RATIONALE Pleuroscopy is a safe, minimally invasive diagnostic and therapeutic tool for both malignant and benign pleural disease. Recent studies suggest that it can be performed outpatient, and pleuroscopy can be combined with talc pleurodesis followed by tunneled pleural catheter (TPC) placement to reduce length of stay and cost in malignant effusions. We hypothesized that outpatient pleuroscopy with parietal pleural biopsy followed by TPC placement was safe and effective means to achieve pleurodesis and determine the etiology of the effusion.
METHODS The study included 57 consecutive patients undergoing pleuroscopy for diagnosis and management of recurrent, symptomatic pleural effusion. Multiple parietal pleural biopsies were taken for pathology and/or culture using rigid thoracoscope and optical biopsy forceps. TPC was tunneled and advanced into pleural space upon completion of biopsies. Incision was closed, and then catheter was secured with -20cm H2O suction for approximately 1 hour. When post-procedure chest x-ray confirmed lung re-expansion, patient was discharged. Patients were drained 500-1000ml three times weekly until 2-week follow-up visit and then every 8 weeks or until “pleurodesis.” Outcomes measures documented at each visit included symptom management, catheter output, complication rates, need for re-intervention, and related healthcare costs.

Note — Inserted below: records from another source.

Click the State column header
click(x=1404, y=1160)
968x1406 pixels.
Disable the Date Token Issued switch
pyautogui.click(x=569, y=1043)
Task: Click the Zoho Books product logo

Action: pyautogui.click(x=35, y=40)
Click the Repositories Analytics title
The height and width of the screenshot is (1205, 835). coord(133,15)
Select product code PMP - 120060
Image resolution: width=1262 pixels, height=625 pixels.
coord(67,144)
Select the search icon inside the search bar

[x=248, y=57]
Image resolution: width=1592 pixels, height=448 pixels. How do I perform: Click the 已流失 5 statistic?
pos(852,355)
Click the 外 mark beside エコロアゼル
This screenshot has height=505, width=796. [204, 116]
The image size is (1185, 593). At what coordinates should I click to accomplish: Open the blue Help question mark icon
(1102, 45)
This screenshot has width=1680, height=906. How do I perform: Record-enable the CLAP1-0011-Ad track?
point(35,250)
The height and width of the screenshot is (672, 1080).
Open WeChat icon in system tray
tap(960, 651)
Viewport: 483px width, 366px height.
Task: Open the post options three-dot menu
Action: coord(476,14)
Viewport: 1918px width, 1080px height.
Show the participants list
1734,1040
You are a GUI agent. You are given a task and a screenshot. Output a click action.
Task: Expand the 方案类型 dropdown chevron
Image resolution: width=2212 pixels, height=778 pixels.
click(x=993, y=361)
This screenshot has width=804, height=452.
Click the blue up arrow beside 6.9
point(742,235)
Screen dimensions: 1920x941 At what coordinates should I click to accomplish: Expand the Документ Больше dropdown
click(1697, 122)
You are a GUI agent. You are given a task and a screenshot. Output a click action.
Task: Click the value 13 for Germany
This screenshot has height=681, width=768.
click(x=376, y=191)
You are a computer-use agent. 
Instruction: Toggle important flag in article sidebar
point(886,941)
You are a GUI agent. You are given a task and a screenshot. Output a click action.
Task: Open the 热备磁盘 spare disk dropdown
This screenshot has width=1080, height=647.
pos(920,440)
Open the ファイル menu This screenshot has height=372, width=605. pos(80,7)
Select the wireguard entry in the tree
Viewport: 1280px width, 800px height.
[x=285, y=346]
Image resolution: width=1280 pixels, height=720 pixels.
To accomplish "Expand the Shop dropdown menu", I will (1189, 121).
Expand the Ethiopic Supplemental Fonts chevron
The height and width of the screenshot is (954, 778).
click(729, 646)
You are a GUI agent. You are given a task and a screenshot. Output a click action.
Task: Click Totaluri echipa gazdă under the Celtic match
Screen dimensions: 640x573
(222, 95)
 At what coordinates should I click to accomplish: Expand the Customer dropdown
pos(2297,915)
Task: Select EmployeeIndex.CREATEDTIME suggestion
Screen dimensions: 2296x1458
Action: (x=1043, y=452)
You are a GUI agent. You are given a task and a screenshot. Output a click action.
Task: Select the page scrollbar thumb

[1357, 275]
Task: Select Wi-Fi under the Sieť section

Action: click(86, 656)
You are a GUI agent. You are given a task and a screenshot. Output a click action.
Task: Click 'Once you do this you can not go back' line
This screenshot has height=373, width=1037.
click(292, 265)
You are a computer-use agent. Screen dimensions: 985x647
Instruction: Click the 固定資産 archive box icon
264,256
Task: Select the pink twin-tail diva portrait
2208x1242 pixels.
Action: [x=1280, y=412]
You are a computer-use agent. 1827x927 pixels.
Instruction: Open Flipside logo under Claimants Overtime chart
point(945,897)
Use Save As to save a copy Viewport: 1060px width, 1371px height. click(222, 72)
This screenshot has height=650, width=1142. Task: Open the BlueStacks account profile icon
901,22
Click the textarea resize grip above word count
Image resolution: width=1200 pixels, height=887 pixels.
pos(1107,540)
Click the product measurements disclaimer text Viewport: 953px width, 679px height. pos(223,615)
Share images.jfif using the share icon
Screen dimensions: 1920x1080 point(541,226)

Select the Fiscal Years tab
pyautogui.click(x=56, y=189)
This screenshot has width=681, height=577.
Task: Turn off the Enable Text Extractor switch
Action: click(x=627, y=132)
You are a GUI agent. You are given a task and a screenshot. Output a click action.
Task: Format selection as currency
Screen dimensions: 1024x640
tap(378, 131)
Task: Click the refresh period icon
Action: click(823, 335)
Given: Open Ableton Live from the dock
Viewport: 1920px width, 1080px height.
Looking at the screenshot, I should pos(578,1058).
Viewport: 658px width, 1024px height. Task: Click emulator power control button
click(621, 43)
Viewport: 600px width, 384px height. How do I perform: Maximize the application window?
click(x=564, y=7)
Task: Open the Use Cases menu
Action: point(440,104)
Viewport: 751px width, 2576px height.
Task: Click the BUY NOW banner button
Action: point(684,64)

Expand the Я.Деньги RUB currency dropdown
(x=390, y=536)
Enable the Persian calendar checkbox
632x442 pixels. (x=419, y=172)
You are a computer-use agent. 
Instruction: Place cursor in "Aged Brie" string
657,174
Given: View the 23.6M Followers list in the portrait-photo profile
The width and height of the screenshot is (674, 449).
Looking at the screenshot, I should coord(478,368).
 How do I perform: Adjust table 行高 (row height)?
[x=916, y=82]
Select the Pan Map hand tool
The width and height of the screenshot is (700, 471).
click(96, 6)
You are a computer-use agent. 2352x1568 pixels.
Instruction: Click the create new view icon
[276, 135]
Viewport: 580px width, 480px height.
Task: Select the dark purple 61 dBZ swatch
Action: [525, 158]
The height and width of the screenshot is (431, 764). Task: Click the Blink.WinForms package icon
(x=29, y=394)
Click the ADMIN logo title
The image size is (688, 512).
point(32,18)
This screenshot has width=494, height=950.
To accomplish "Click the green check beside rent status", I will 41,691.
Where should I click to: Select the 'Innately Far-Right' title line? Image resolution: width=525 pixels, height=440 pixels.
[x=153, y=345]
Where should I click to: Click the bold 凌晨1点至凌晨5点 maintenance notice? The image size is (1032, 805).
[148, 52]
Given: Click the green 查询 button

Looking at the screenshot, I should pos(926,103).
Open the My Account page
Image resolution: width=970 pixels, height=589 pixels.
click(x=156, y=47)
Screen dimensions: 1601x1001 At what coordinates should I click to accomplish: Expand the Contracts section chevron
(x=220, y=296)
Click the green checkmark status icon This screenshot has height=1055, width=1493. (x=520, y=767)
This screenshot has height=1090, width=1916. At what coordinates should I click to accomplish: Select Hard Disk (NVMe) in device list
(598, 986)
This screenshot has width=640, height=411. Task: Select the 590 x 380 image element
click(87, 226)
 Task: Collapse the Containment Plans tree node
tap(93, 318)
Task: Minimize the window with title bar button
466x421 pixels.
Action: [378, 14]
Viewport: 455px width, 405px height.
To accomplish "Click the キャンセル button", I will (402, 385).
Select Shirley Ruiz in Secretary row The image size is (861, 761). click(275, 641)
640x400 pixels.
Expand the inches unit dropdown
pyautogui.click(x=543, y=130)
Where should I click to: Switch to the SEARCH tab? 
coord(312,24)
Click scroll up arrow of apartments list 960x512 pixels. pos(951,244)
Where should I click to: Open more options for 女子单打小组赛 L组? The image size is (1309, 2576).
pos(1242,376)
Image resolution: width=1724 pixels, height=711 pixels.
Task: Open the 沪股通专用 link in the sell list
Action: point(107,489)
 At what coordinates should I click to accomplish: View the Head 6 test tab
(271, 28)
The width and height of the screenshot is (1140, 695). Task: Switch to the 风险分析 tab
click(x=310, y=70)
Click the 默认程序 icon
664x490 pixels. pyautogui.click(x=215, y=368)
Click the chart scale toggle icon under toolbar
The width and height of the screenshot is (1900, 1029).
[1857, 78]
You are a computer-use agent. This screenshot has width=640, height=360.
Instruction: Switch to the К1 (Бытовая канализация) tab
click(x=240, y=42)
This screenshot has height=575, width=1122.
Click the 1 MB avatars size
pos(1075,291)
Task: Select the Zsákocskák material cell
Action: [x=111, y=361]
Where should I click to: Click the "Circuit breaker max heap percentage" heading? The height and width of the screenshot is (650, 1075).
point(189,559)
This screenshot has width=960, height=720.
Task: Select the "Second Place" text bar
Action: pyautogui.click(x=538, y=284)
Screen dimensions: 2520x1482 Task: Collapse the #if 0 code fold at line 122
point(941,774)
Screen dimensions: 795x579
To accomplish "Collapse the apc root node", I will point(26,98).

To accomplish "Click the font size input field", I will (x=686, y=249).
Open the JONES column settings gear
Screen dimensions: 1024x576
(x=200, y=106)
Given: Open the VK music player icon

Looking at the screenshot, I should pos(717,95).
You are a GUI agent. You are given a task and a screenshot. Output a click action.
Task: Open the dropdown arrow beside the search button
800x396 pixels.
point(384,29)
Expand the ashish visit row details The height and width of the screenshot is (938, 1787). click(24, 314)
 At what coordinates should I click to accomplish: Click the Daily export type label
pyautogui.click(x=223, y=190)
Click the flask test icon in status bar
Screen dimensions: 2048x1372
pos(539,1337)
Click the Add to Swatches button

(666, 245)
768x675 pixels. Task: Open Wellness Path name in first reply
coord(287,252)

RESULTS A total of 57 pleuroscopies with parietal pleural biopsies and TPC placement were performed over a 22 month period. Of the procedures, 18 resulted in a benign diagnosis versus 39 for malignancy. 79% of patients were discharged on the day of the procedure with mean length of stay of 6.5 hours. 91% of patients had resolution of their symptoms at the 2-week visit. Median time to catheter removal was 35 days (range 6 to 198) for all patients. 86% of patients had successful pleurodesis without further interventions. No significant complications occurred.
CONCLUSIONS Pleuroscopy with parietal pleural biopsies followed by tunneled pleural catheter placement is a safe and effective means of both obtaining diagnostic material and palliation of dyspnea in malignant and benign pleural disease. In addition, the combined procedure results in a high pleurodesis rate without the potential toxicities associated with intrapleural instillation of pleurodesis agents.